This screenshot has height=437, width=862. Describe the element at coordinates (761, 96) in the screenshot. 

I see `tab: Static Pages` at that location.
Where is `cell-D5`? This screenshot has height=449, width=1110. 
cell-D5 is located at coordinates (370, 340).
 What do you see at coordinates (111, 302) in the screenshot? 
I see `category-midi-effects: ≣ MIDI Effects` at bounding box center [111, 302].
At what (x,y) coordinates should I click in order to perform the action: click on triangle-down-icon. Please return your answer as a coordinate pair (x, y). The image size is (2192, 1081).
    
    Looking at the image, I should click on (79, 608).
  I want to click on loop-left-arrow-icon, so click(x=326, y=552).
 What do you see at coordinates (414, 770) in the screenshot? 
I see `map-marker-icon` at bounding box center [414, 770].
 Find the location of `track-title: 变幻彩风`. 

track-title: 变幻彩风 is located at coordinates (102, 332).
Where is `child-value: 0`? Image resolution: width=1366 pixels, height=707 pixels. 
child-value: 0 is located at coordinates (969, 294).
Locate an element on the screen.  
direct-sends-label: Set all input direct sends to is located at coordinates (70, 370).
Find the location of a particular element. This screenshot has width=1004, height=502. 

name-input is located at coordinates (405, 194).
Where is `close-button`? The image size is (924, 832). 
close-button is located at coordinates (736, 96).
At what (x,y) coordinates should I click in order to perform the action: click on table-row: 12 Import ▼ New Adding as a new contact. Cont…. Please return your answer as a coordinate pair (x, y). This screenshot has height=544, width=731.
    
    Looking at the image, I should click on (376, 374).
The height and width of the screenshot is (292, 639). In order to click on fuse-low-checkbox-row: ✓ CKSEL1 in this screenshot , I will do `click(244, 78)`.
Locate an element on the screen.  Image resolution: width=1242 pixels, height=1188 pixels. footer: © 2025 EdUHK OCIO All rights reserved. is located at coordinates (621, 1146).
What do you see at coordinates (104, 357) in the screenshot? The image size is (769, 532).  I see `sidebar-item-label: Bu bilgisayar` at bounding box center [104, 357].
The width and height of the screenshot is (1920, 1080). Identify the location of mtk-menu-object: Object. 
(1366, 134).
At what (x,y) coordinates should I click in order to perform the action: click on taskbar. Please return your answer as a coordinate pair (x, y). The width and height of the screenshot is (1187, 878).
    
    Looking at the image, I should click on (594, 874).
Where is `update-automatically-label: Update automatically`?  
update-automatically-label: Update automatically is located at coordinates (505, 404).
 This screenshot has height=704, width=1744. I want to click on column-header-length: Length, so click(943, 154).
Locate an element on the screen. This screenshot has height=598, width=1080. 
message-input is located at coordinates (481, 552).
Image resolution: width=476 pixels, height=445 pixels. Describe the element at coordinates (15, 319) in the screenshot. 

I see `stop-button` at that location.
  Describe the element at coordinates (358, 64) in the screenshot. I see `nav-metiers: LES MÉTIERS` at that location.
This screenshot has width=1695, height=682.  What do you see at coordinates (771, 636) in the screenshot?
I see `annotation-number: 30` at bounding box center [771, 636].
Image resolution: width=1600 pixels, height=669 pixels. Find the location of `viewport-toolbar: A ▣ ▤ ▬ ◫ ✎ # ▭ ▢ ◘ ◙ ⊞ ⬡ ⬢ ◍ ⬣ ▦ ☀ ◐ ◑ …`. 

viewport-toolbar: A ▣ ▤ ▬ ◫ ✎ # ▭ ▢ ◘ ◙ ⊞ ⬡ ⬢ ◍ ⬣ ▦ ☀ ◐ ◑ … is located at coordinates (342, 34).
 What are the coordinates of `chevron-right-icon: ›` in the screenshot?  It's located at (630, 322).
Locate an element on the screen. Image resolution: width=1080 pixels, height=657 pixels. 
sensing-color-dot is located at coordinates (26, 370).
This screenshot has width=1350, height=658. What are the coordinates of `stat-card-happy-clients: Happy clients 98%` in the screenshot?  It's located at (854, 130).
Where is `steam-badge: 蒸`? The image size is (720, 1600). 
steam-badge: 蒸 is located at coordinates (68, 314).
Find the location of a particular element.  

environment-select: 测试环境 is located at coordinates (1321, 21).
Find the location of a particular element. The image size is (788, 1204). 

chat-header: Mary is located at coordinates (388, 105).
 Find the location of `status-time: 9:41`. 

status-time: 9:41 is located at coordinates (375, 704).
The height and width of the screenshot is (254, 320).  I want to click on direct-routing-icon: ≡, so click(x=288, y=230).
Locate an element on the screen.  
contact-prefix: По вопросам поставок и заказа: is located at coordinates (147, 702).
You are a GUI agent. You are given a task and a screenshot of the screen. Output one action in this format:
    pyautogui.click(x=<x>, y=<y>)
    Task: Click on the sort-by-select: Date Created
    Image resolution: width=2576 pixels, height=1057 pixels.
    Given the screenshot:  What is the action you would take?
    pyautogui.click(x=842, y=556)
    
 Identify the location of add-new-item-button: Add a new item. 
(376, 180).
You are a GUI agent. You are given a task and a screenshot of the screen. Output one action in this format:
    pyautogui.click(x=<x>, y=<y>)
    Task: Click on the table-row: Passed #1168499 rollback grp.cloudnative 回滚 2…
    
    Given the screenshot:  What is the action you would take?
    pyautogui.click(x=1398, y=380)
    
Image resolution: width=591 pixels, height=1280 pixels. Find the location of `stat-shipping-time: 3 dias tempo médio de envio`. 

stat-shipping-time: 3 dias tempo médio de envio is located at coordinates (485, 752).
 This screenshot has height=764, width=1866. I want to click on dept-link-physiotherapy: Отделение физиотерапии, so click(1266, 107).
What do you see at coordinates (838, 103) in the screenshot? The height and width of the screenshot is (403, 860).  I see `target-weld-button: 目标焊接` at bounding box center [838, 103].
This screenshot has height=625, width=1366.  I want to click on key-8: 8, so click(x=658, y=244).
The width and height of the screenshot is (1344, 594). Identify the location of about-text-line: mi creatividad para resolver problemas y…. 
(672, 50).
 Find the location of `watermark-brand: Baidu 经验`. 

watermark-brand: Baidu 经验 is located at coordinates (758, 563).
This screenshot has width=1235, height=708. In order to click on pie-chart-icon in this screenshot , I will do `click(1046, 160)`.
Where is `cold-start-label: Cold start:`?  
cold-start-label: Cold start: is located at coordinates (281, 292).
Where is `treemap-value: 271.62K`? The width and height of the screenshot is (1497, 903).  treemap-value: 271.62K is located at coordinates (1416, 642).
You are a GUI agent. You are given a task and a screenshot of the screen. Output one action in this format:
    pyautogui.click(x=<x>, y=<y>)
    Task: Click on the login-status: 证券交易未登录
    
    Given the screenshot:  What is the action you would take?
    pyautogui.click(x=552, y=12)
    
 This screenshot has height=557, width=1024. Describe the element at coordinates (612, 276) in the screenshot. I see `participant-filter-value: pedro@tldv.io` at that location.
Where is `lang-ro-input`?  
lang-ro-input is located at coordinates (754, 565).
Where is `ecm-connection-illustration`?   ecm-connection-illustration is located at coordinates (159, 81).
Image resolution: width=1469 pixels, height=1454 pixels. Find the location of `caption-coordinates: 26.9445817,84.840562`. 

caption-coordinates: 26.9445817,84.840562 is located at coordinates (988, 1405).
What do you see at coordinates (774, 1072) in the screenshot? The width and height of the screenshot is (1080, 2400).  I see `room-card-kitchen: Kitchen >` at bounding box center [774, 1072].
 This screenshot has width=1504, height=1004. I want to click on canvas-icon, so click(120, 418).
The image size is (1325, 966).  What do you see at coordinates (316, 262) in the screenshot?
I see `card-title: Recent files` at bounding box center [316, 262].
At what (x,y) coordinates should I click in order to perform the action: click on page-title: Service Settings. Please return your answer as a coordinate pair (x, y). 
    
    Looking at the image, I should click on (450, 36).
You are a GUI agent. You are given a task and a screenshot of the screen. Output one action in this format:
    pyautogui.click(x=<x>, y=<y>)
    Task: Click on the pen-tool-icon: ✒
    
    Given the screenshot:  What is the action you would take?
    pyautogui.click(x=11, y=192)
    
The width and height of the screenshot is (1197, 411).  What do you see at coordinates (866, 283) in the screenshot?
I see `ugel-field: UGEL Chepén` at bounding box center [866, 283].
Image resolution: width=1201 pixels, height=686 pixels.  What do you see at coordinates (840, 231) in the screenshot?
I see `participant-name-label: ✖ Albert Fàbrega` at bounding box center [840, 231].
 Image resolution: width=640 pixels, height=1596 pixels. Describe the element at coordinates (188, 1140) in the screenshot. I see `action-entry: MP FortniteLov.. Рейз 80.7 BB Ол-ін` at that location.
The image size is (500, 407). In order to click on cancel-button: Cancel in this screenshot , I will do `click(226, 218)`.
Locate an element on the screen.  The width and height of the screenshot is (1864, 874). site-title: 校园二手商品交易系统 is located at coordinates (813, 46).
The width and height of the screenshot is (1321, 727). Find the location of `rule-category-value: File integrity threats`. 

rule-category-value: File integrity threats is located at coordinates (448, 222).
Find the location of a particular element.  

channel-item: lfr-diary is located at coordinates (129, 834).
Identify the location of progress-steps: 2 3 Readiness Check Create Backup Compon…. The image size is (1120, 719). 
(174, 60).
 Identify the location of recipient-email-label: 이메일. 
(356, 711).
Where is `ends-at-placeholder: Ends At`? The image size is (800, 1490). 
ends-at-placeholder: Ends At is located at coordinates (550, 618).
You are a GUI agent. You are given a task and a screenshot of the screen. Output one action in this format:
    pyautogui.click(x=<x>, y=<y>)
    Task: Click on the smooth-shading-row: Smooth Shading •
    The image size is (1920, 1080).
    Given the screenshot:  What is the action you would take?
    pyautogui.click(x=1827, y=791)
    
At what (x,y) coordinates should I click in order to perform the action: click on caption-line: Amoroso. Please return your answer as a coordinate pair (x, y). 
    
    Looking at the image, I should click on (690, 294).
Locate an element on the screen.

┄┄┄┄┄┄┄┄┄┄

[Exercise directions]
Rewrite the entries in the stretch from the line containing "coordinates (159, 81)." through the line containing "center [866, 283].", replacing "GUI agent" with "desktop assistant" and leaving everything else unchanged.

[Output for this task]
Where is `ecm-connection-illustration`?   ecm-connection-illustration is located at coordinates (159, 81).
Image resolution: width=1469 pixels, height=1454 pixels. Find the location of `caption-coordinates: 26.9445817,84.840562`. 

caption-coordinates: 26.9445817,84.840562 is located at coordinates (988, 1405).
What do you see at coordinates (774, 1072) in the screenshot? The width and height of the screenshot is (1080, 2400).  I see `room-card-kitchen: Kitchen >` at bounding box center [774, 1072].
 This screenshot has width=1504, height=1004. I want to click on canvas-icon, so click(120, 418).
The image size is (1325, 966).  What do you see at coordinates (316, 262) in the screenshot?
I see `card-title: Recent files` at bounding box center [316, 262].
At what (x,y) coordinates should I click in order to perform the action: click on page-title: Service Settings. Please return your answer as a coordinate pair (x, y). 
    
    Looking at the image, I should click on (450, 36).
You are a desktop assistant. You are given a task and a screenshot of the screen. Output one action in this format:
    pyautogui.click(x=<x>, y=<y>)
    Task: Click on the pen-tool-icon: ✒
    
    Given the screenshot:  What is the action you would take?
    pyautogui.click(x=11, y=192)
    
The width and height of the screenshot is (1197, 411).  What do you see at coordinates (866, 283) in the screenshot?
I see `ugel-field: UGEL Chepén` at bounding box center [866, 283].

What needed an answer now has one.